Versace A/W 2017

There has been a lot of chatter all season regarding what might or might not be going on at Versace. The question on everyone’s lips this afternoon was whether this might be Donatella’s last show. Speculation has been high since last October that Ricardo Tisci, who was creative director at Givenchy until just after last season ended, is headed for some role in the Italian glamor house. However, Donatella and her team have kept their mouths shut about what’s actually going on.

If Tisci is joining the Versace team, what position will he take? Donatella has championed other young creatives before, but she’s always done so by putting them in charge of the Versus collection while keeping the main line to herself. Tisci’s accustomed to having responsibility for the entire brand, though, and it’s not a role with which he’s uncomfortable. He has a sterling reputation for turning Givenchy around.

Yet, so very much of the brand’s identity revolves around Donatella herself. She’s only 60, after all, which is rather young for the senior level of designers running around this city. Unless she has something else she really wants to do, there’s no good argument for her leaving the main brand. Both models and magazine editors love her. She’s gracious in giving interviews and the pool parties at her mansion are legendary.

With this season’s show over, though, many are expecting an announcement of some kind. If it doesn’t happen soon, the whole fashion side of the Internet may just explode.

When it comes to the actual clothes coming down the runway, Donatella chose this moment to take a surprisingly public stand. At a preview of the collection for the press, she made her point pretty clear, saying:

“I talk to women all the time, and we have to fight. Right now there is so much going on in the world, and everything we [as women] have achieved could be finished tomorrow. We cannot permit that. We are women. It’s important that we are united in order to have a better future for everybody.”

To emphasize that statement in her clothing, the words “equality,” “unified,” “strength,” “power,” “loyalty,” “unity,” “courage,” and “love” appeared on various pieces of clothing, from across the front of beanies to down the sleeves of jackets and the visible tails of shirts. This is an unusually strong political statement for Donatella, or most any international brand. While there are strong political feelings throughout the fashion industry, most have chosen to keep their statements quiet so as to not risk offending their buyers. Donatella knows the Versace brand is big enough to give her space in saying what she wants.

What does she want? Strength, to be sure. The first thing she sends down is a power suit with a double-breasted coat, white buttoned-up shirt, and a short, sheer black skirt (try saying that five times fast). The makeup look is equally bold with heavy black liner and eyeshadow creating the darkest possible cat eye and bright orange hair extensions creating contrast in the look. In the wrong light, this look could be a bit frightening, but on a Versace model the look is fierce.

The dresses in this collection may be some of the best I’ve seen from Donatella in quite some time. She’s let up a bit on that body-hugging thing and given the dresses just a little bit of room to move. She’s also designed them in such a way, though, as to accentuate the curves a woman has naturally. Sure, there are plenty of sheer panels and cutouts, but instead of only being in places that reinforce sensuality, she’s utlized them in ways that do more to evoke power. I mean, seriously, do you want to mess with a woman strong enough to pull off this incredible look?

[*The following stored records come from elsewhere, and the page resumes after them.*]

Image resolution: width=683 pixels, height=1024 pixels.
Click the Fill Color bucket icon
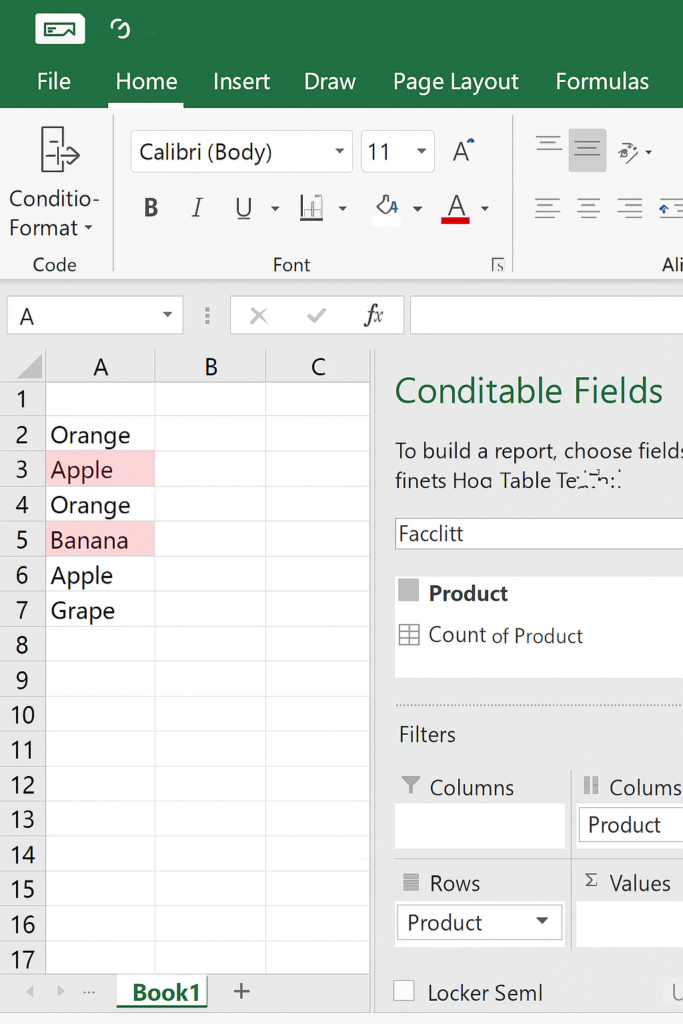(387, 207)
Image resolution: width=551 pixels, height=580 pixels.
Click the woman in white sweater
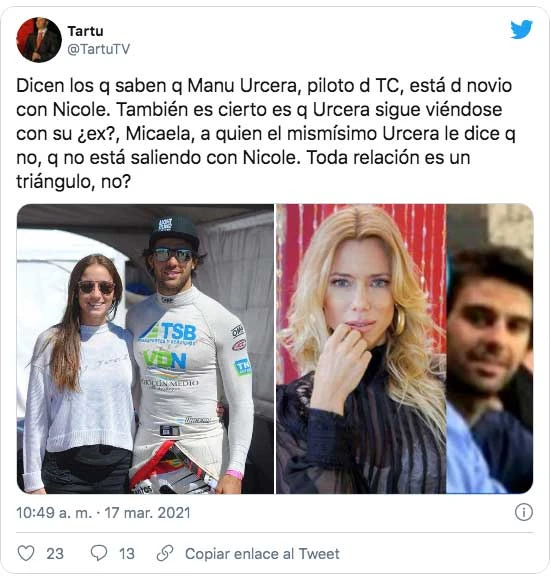coord(80,374)
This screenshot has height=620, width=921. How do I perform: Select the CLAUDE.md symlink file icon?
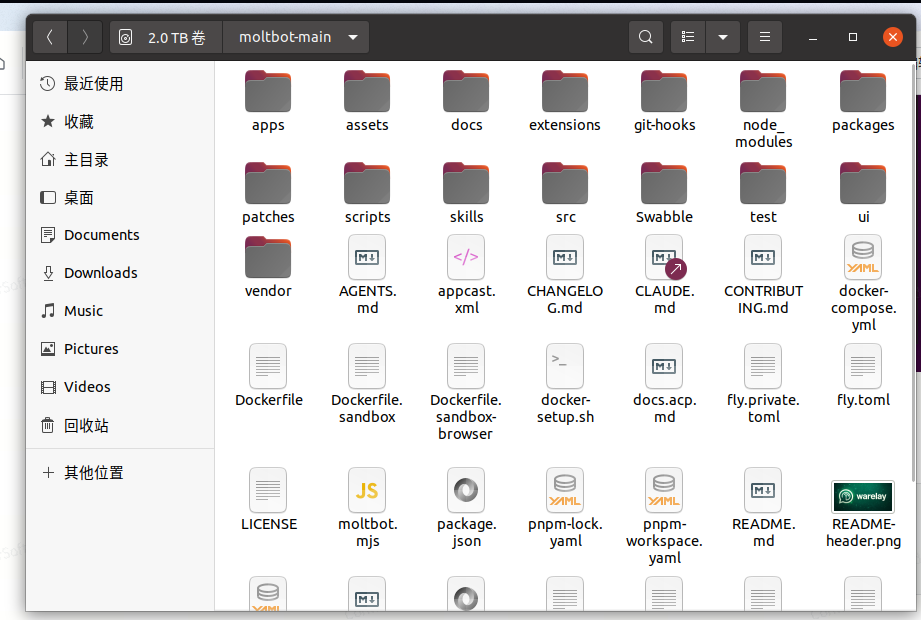(x=665, y=258)
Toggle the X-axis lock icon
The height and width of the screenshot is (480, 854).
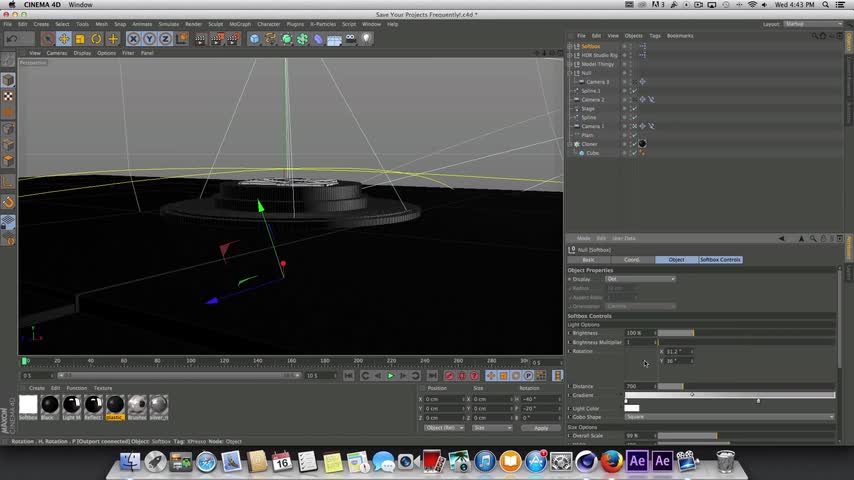133,39
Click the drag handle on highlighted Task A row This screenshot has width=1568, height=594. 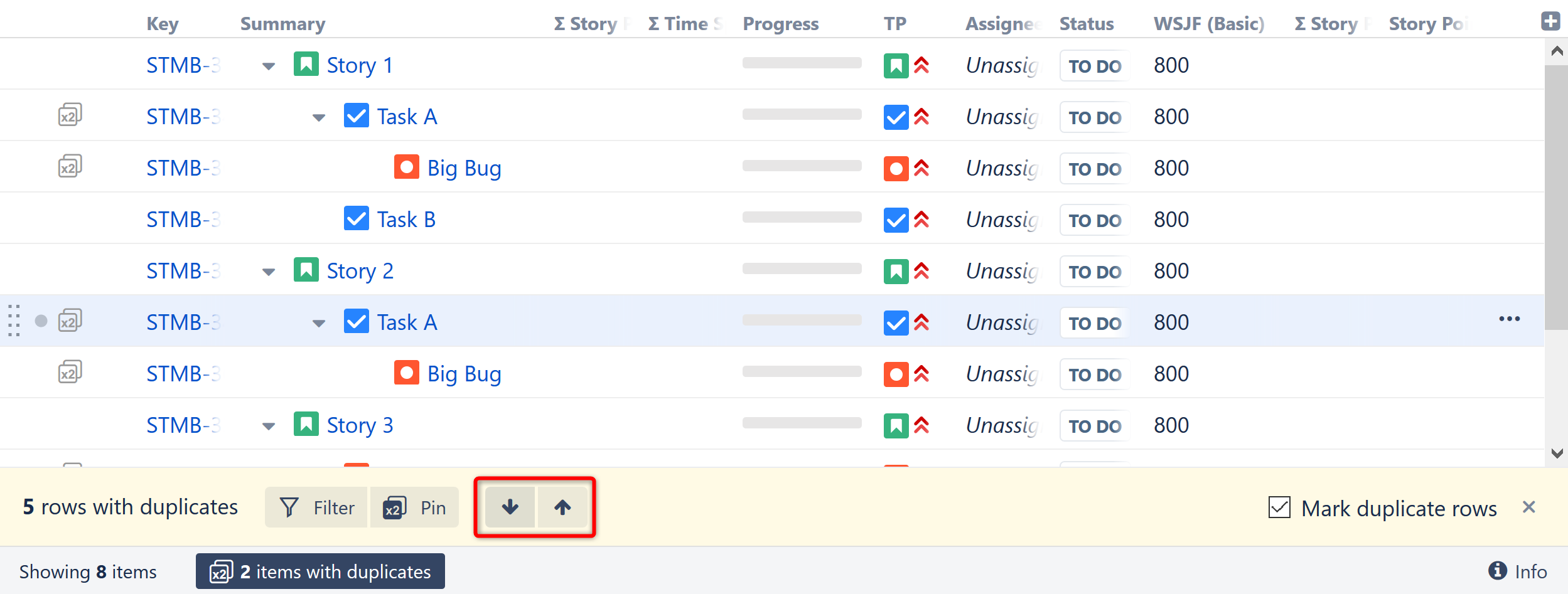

I would think twice before stepping out of line. That oversized handbag has a chain on it that makes it perfect for swinging upside someone’s head if necessary. Versace women aren’t necessarily physical, though. They don’t have to be. Their strength lies as much in their intelligence as in their physical ability. Versace women can go anywhere and do anything, and she gives the looks that might be intended for doing everything all at once, even braving an arctic expedition and then partying at the North Pole.

There is a serious sporty side to the collection as well, full of sweaters and outerwear that give more of a nod to the season than what we sometimes see. In fact, just as everyone was assuming that seasons no longer exist in fashion, we’ve seen a surprising number of looks the past three weeks that make it quite evident that designers haven’t lost sight of the fact that it does still get cold in certain parts of the world, just not as many parts as a few years ago.

She even makes sure the colors are bring enough that one can be found if lost in a blizzard.

There are plenty of floral patterns as well, splayed across a variety of fabrics as delicate as tulle and as rough as denim. There is a sense that there’s something in this collection for almost everyone, even those women who might not traditionally be attracted to Versace’s thin, lean look.

Toward the end of the collection, she plays with an unusual fabric that links and folds very much like chainmail but isn’t quite as heavy. She has a full-length gown in bright yellow, a significantly shorter dress in copper, and then this very intriguing look in black that is sleek and interesting, long and short all at the same time. This one is definitely going to get some attention anywhere it’s worn.

Everything in this collection is meant to be empowering, right down to the last cocktail dress. There’s nothing shy, demure, or apologetic about this line, but then, there never really has been. For all the bluster about political statements in fashion, the current mood fits well with where Versace has always been: Be strong. Be Beautiful.

And that’s a look I don’t see changing no matter who the designer may be.